Sunday, December 13, 2015

Tetanus in Haiti

Haiti is the only country in the Western Hemisphere where neonatal tetanus has not been eliminated. 

Clostridium tetani is a bacteria that forms spores that are resistant to heat, desiccation, and disinfectants. The bacteria is found in soil, house dust, animal intestines, and human feces.

To germinate, the spores require specific anaerobic conditions such as wounds with dead or devitalized tissue or a foreign body. The source of infection is often a minor wound such as a wood or metal splinter, or a thorn. Stepping on a nail is a common antecedent injury. Once the spores germinate, the typical symptoms are caused by a toxin that is released from the spores.

Tetanospasmin is the toxin responsible for the symptoms. By weight this toxin is one of the most potent known. The estimated lethal dose is only 2.5 nanograms per kg body weight!

Tetanus usually presents with the acute onset of hypertonia, painful muscular contractions of the muscles of the jaw and neck, and generalized muscle spasms without any other apparent medical cause.

Generalized tetanus usually presents with trismus (lockjaw), which is the inability to open the mouth secondary to masseter muscle spasm. Risus sardonicus, the scornful smile of tetanus, results from facial muscle involvement. Localized tetanus presents with persistent rigidity in a muscle group close to the injury site. 

The "spatula test" is a simple diagnostic bedside test that involves touching the back of the throat with a tongue depressor. In a normal individual this should elicit a gag reflex and the patient should try to expel the tongue depressor. In a person with tetanus, the patient develops reflex spasm of the jaw muscles and bites the tongue depressor.

In countries without a comprehensive immunization program, tetanus mostly develops in neonates and young children. 

Neonatal tetanus results from umbilical cord contamination during delivery. The risk factors for neonatal tetanus include an unvaccinated mother, home delivery, unhygienic cutting of the umbilical cord, a history of neonatal tetanus in a previous child, and application of a potentially infected substance to the umbilical stump (mud, clarified butter).
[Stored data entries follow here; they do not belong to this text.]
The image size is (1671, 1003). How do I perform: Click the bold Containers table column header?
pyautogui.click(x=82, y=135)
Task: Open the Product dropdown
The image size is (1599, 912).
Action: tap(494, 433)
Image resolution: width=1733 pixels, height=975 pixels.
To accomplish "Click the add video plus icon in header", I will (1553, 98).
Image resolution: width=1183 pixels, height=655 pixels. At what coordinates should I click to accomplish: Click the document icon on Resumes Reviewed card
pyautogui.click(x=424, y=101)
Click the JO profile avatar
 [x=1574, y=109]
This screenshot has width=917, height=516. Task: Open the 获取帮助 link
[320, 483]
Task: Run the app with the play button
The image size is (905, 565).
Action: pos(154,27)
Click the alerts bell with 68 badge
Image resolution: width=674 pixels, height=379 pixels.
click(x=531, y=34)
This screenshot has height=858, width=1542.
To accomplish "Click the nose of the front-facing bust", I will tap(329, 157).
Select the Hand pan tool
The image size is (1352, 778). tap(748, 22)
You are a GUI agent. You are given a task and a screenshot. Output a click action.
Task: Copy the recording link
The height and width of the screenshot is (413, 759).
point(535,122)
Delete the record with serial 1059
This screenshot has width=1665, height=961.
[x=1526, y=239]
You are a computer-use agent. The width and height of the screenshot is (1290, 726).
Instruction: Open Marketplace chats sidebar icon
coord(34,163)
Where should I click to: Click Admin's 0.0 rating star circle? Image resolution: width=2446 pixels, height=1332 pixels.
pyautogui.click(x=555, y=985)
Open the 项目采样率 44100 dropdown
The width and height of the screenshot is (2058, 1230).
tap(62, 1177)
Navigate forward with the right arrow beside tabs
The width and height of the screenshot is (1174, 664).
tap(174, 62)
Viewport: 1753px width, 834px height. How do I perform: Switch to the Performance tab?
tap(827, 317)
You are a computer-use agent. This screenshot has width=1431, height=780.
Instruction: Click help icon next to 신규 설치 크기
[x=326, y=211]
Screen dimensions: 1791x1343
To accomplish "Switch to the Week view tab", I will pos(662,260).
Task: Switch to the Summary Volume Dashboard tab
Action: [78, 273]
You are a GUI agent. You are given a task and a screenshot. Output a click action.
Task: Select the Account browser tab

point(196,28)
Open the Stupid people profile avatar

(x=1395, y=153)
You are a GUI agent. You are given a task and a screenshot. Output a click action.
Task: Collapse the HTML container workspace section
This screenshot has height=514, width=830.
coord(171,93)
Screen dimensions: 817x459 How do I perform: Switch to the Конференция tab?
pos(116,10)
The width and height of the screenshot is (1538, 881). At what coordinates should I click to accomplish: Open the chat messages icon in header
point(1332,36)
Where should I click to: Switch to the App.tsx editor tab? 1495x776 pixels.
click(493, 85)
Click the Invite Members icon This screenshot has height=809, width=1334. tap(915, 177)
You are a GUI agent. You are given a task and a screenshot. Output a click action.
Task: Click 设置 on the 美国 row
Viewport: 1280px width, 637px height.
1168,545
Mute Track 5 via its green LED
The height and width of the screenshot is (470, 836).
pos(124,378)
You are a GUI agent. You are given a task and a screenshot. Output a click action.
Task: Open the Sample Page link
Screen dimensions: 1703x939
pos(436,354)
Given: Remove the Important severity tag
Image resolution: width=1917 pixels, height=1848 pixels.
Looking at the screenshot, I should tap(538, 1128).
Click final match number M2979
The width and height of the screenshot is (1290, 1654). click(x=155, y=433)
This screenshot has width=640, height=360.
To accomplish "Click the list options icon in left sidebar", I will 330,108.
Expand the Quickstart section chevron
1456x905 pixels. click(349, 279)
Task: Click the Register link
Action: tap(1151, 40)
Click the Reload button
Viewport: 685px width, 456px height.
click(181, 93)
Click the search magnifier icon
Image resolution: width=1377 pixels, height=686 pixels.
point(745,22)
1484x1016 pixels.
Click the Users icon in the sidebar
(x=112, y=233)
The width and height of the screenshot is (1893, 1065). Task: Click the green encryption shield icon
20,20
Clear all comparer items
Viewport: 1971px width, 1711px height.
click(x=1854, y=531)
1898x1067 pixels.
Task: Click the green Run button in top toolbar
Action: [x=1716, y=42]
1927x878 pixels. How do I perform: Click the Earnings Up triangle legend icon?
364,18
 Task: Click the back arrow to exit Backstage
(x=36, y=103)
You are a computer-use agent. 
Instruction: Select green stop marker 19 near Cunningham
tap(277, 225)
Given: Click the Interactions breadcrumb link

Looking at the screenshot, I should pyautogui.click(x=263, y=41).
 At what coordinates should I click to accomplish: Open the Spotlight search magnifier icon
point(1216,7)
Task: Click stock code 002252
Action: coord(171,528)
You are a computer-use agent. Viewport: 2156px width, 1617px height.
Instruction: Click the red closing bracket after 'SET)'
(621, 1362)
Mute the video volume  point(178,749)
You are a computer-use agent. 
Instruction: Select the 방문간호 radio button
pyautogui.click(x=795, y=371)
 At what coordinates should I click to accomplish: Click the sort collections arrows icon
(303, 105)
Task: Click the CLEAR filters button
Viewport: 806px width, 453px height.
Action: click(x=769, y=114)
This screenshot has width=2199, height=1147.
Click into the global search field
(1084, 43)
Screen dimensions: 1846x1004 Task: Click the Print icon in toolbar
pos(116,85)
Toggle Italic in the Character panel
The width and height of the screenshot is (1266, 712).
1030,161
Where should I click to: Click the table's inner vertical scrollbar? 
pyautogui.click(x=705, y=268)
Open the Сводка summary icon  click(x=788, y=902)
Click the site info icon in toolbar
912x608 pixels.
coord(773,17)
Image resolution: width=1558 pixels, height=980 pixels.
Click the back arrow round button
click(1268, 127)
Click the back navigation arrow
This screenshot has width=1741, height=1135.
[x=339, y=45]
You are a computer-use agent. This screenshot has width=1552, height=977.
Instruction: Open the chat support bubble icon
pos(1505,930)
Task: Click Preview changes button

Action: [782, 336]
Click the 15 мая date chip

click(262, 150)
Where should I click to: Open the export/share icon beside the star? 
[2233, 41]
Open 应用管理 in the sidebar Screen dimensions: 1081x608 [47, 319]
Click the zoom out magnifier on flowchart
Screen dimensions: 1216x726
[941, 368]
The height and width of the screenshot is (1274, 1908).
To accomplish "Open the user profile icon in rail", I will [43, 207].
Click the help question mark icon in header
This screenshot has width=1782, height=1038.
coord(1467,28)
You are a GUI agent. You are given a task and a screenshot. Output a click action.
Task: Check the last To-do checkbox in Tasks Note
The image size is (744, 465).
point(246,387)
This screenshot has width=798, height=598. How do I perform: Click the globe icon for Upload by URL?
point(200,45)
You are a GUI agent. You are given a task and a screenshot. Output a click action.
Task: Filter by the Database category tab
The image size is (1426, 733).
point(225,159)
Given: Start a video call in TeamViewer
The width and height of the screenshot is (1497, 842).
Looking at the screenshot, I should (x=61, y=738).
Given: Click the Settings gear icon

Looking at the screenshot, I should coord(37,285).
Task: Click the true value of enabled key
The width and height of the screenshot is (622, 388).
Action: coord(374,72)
At the end of the first week of life, infected infants become irritable, suck and feed poorly, and develop facial grimacing and severe spasms and rigidity precipitated by touch. Mortality with neonatal tetanus exceeds 70%.

Antimicrobials are used to reduce the number of bacteria and production of the toxin. Metronidazole has superseded penicillin as the drug of choice. 

Passive immunization with human tetanus immune globulin (3,000-6,000 units as 1 dose) shortens the course of tetanus and might lessen its severity.

Once the tetanospasmin becomes fixed to nerve cells, the toxin cannot be neutralized by tetanus immune globulin. Recovery of nerve function requires the formation of new nerve terminals and the formation of new synapses. Recovery is slow and usually occurs over 2 to 4 months.